Game 3 in Oakland was a pitcher's duel between Cincinnati's Jack Billingham and Oakland's Blue Moon Odom. The Reds took a 1-0 lead in the seventh inning, when Cesar Geronimo's single to center field plated Denis Menke, and that's how it ended. The A's took a 1-0 lead in Game 4 when Tenace walloped his third homer of the Series, but Bobby Tolan's two-run double in the eighth gave the Reds a 2-1 edge.

Tenace homered yet again in Game 5, this time a three-run shot in the second inning that gave his club a 3-1 lead. The Reds battled back, though, and Pete Rose's RBI single in the top of the ninth was the deciding blow in Cincinnati's 5-4 victory, with Game 3 starter/winner Jack Billingham picking up the save.

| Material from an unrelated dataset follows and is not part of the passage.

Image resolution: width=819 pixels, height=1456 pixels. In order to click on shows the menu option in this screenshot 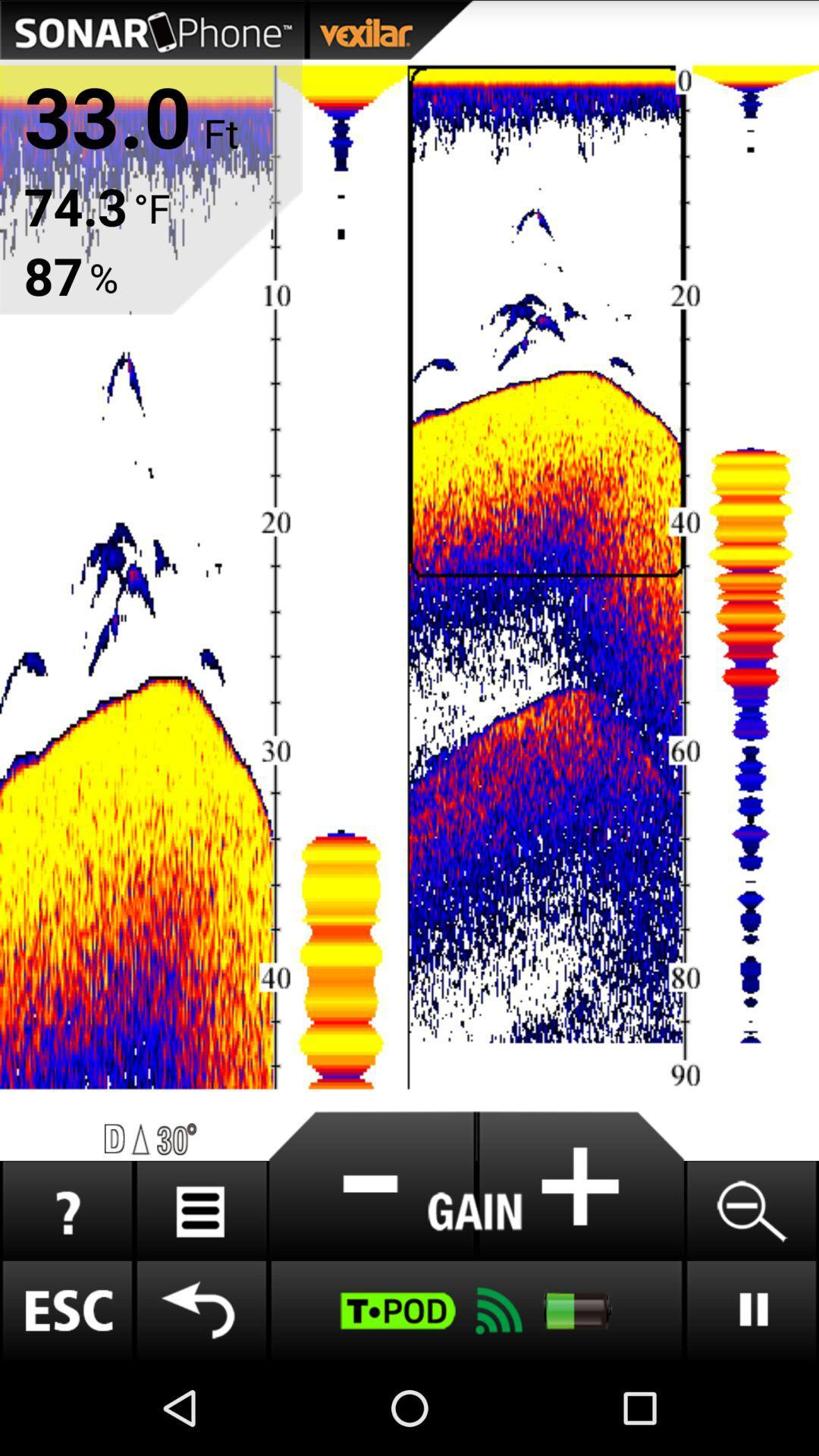, I will do `click(200, 1210)`.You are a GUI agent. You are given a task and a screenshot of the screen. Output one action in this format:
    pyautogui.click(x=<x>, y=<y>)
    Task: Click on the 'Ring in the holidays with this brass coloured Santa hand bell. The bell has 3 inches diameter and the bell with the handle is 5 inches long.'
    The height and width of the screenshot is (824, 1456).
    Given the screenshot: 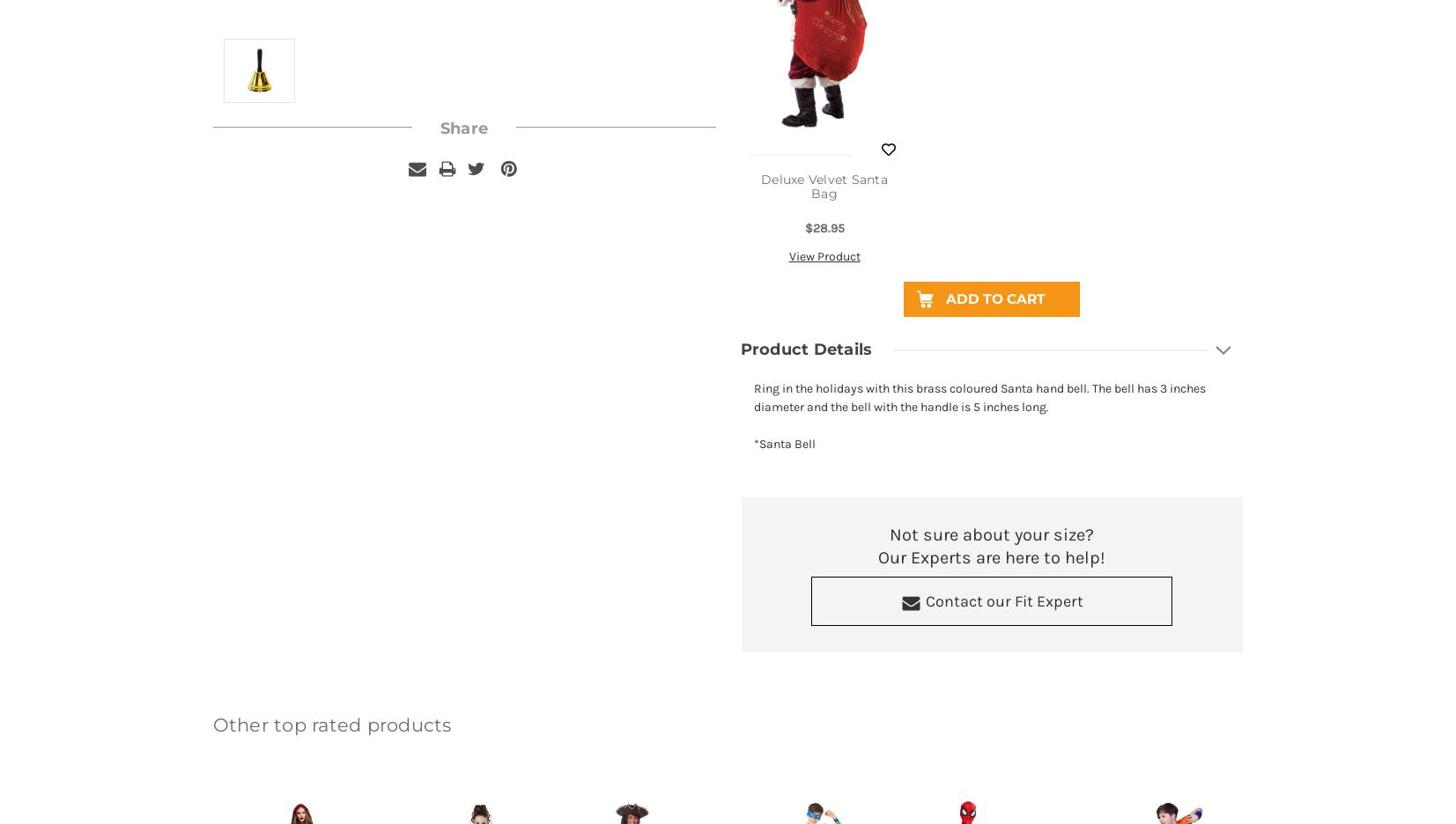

The Reds evened the Series at three games apiece with an easy Game 6 victory, 8-1. The A's opened the scoring in Game 7 with an unearned run in the first inning. Cincy tied things up in the fifth on Hal McRae's sacrifice fly. But the very next inning, Tenace and Sal Bando both stroked RBI doubles to give Oakland a 3-1 edge. The Reds made it 3-2 in the eighth, but A's reliever Rollie Fingers shut the door in the ninth, and the city of Oakland had its first world championship in any sport.